4. Report problems immediately: Don’t hesitate to discuss sexual harassment with your daughter’s school, sports team, church, etc. There is a good chance that your child will not be comfortable doing this herself, and this is a time when she needs your active participation as a parent. Don’t let her, or anyone else, tell you to just “let it go.” Be persistent in following your complaint through the system, and engage an attorney specializing in sexual harassment if necessary.

5. Get treatment for your child: Many girls find themselves living with PTSD following sexual harassment situations. Don’t wait for signs of distress. If your daughter has been sexually harassed, schedule an appointment with a qualified therapist who can help her process the situation. Even if she says is not traumatized by the harassment itself, she may find herself traumatized by the aftermath. Reporting someone for sexual harassment is extremely stressful in our society, and she will need support in handling the fallout.

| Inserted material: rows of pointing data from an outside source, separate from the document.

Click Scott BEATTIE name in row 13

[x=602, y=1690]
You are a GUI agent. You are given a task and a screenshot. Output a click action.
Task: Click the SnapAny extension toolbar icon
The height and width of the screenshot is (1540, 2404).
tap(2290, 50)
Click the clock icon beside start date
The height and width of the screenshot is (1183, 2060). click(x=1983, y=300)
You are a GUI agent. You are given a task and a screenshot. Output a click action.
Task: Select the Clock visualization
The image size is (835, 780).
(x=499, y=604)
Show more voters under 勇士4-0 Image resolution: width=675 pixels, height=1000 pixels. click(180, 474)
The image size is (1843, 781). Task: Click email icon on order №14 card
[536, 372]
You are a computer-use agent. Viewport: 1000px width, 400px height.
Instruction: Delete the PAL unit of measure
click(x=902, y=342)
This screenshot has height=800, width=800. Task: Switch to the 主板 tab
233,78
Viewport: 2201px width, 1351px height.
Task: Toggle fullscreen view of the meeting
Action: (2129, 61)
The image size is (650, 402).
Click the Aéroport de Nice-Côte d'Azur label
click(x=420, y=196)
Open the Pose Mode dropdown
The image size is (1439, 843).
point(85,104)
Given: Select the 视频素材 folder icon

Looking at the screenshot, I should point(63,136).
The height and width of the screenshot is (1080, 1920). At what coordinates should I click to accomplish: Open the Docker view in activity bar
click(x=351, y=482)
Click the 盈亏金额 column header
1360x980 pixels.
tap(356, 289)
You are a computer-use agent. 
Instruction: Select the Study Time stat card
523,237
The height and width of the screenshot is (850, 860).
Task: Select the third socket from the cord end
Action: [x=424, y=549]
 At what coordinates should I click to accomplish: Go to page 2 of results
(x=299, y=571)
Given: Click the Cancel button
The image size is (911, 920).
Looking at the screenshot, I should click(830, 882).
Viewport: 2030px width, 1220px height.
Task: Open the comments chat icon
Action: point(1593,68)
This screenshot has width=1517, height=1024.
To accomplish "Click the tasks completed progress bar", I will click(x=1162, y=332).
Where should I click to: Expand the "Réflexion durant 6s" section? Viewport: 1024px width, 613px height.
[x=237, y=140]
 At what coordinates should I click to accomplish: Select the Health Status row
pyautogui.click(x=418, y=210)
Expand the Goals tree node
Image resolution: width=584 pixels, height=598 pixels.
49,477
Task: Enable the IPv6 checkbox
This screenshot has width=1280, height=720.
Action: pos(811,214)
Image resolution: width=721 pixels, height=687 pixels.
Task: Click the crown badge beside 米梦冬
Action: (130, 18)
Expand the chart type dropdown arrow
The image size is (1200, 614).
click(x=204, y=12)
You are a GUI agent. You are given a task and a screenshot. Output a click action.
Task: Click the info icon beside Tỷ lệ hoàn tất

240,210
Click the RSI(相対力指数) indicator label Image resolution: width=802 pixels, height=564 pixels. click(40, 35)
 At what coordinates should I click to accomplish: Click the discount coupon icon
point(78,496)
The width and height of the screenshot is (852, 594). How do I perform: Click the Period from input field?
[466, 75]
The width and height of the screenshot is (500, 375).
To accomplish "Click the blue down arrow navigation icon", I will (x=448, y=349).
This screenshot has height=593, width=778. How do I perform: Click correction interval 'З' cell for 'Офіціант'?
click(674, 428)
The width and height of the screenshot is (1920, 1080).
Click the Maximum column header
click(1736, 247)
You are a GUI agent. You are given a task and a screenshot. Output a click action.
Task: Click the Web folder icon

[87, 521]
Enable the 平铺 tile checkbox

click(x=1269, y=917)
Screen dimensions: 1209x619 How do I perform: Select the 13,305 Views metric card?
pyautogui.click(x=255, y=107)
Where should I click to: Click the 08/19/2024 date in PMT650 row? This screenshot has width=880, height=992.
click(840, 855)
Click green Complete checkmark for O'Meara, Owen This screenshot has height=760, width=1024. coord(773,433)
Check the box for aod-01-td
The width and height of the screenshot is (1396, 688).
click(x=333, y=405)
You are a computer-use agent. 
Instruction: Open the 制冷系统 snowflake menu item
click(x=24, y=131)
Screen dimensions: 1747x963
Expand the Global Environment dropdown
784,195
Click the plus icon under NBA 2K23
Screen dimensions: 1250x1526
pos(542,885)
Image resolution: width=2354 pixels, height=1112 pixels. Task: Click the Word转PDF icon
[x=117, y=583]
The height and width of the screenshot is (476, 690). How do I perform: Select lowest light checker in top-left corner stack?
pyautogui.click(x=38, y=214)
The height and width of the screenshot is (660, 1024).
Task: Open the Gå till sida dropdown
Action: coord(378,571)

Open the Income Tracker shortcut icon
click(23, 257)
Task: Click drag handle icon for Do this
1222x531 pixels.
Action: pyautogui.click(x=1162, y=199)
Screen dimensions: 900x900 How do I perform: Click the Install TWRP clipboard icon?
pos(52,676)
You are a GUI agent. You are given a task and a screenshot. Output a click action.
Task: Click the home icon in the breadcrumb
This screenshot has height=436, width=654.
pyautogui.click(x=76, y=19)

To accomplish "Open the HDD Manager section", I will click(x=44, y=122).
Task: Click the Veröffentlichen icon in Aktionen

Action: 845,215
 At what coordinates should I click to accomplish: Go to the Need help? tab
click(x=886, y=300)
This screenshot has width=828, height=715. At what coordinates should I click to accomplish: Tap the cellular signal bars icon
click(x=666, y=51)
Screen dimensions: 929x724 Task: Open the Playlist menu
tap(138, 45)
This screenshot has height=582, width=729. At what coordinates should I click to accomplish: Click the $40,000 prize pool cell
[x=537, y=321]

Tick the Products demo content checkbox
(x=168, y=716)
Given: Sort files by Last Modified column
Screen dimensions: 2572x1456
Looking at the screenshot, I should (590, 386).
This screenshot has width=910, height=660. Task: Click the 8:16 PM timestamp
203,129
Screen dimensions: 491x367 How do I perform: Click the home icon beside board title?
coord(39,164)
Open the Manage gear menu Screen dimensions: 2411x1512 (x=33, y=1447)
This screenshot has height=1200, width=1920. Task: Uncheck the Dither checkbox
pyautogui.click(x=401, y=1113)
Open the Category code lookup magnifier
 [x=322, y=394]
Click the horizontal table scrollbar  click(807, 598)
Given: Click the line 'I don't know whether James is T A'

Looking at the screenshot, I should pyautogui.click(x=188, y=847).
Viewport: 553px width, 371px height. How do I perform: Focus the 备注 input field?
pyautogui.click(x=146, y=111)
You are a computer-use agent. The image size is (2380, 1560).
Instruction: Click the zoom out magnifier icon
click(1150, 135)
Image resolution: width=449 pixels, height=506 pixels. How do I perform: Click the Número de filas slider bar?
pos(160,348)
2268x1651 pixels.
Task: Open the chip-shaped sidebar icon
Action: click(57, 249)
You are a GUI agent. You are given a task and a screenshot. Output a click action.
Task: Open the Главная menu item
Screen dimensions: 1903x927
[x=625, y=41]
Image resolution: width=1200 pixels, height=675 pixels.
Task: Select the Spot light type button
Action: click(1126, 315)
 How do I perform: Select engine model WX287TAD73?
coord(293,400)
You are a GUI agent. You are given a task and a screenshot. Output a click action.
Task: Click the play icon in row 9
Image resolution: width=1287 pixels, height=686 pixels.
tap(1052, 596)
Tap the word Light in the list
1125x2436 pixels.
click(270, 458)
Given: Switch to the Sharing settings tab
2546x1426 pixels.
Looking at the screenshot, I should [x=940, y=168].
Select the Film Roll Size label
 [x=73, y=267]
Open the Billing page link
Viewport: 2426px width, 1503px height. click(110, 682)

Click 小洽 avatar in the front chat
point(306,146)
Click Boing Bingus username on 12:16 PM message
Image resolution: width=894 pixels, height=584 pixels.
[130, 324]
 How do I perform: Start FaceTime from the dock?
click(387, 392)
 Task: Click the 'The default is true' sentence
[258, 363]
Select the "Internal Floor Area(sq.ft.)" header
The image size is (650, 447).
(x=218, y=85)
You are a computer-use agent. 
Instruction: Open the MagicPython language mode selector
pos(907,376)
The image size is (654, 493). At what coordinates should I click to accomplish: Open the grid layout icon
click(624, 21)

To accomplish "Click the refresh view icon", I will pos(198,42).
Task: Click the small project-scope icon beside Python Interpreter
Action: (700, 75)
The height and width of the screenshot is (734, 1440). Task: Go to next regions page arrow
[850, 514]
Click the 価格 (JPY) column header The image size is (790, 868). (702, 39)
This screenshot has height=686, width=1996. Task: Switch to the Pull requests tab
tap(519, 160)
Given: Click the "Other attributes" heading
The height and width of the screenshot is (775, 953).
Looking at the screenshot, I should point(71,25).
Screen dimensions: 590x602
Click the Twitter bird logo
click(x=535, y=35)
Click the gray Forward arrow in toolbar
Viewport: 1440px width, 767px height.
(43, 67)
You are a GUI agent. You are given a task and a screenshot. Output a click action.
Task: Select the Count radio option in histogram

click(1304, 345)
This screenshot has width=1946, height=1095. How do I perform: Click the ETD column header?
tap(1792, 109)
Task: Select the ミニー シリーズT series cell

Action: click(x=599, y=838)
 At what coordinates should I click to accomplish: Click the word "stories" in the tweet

6. Continue to watch for signs of distress: Many times, victims of sexual trauma go months – even years – before the impact of the trauma makes itself known. Because of the delayed reaction, which is common, the person who was traumatized may not link their PTSD behavior – which may include substance abuse, self-harm, suicidality and eating disorders – to their sexual trauma. Be vigilant in continuing the conversation with your child and watch for signs of distress so that you can help your child heal from the trauma, no matter when it presents itself.